La nazione condivisa

Di Gennaro Malgieri Giovedì 01 Gennaio 2004 02:00 Stampa

Non è necessario scomodare Ernest Renan per convincersi che la nazione è un «plebiscito» di tutti i giorni. Basta avere la consapevolezza che il principio stesso dell’appartenenza ad una cultura e ad un sistema di valori civili ci fa cittadini di una nazione. Sembra – e forse lo è – una banalità, ma dopo la crisi delle ideologie che negavano in radice la nazione come comunità storicamente fondata, sono insorte forme diverse e probabilmente più subdole che la mettono in discussione, delle quali bisogna necessariamente tenere conto: il mondialismo, il pensiero unico, l’indifferentismo culturale.

 

Non è necessario scomodare Ernest Renan per convincersi che la nazione è un «plebiscito» di tutti i giorni. Basta avere la consapevolezza che il principio stesso dell’appartenenza ad una cultura e ad un sistema di valori civili ci fa cittadini di una nazione. Sembra – e forse lo è – una banalità, ma dopo la crisi delle ideologie che negavano in radice la nazione come comunità storicamente fondata, sono insorte forme diverse e probabilmente più subdole che la mettono in discussione, delle quali bisogna necessariamente tenere conto: il mondialismo, il pensiero unico, l’indifferentismo culturale.

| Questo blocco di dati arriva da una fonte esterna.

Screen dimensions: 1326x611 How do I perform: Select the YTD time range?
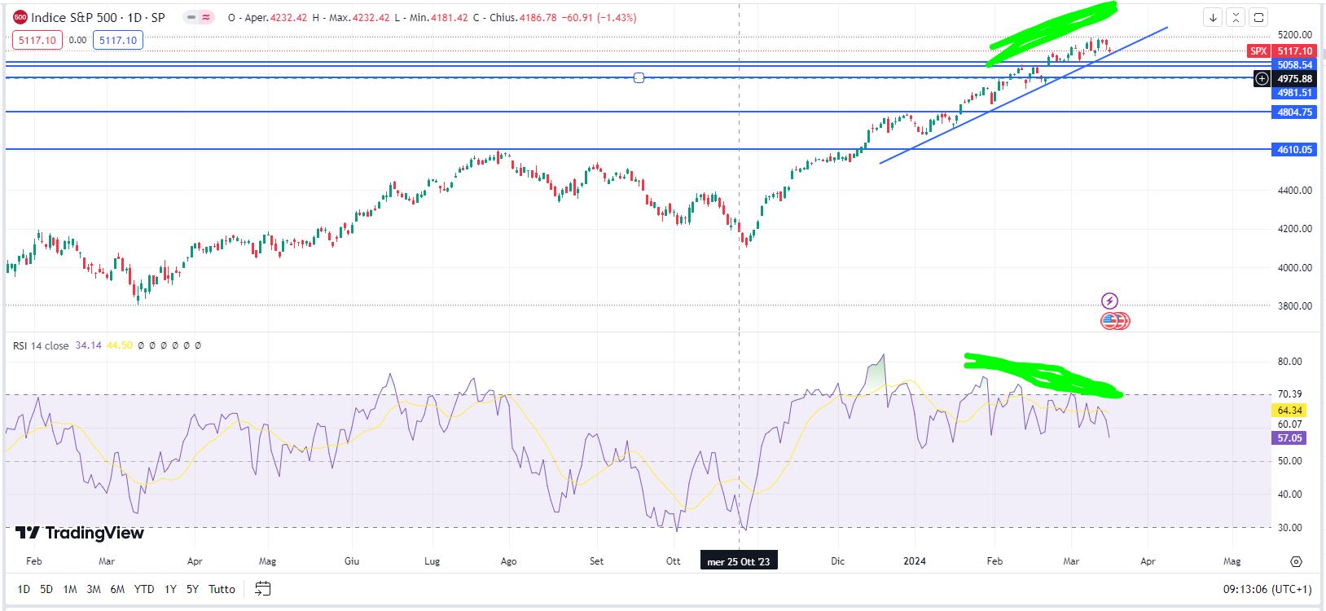pos(144,589)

È difficile qualificare queste tendenze come ideologie strutturate; ma è viceversa facile riconoscerle come «veicoli» dell’ulteriore messa in discussione della nazione che apre la strada al rifiuto del riconoscimento delle specificità e, dunque, ad una sorta di «totalitarismo morbido» avente la pretesa dell’ineluttabilità dell’omologazione culturale quale fine ultimo della «guerra» alle differenze condotta soprattutto dai gruppi di potere finanziario e mediatico.

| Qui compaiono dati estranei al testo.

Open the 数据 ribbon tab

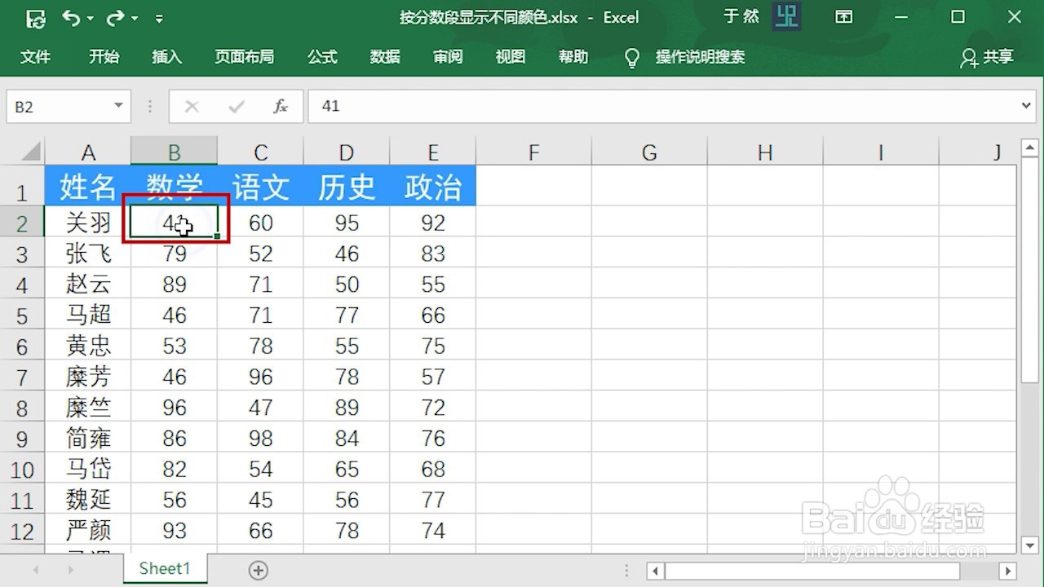click(x=384, y=57)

È per questo che la difesa della nazione si configura non come una ripresa degli stilemi del vecchio nazionalismo arroccato attorno al principio dell’intangibilità dei «sacri confini» e moralmente giustificato da una improponibile «volontà di potenza» declinata in imperialismo, ma come un atteggiamento che trascende il particolarismo egoistico ed afferma il diritto alla sovranità per tutti i popoli e tutti gli Stati, a prescindere dall’organizzazione giuridica di cui sono dotati. Per tale motivo, soprattutto, non si giustifica la pretesa di esportare (magari con le armi) la democrazia «all’occidentale» in aree geografiche dove popoli animati da altre culture non sono in grado di governarla e considerano chi intende promuoverla alla stregua di un colonialista. Ritenere, in altri termini, che chiunque ed ovunque debba ragionare secondo i nostri schemi mentali, desiderare ciò che noi desideriamo, essere insomma come noi o quantomeno assomigliarci è democraticamente discutibile oltre che offensivo del principio stesso di nazionalità.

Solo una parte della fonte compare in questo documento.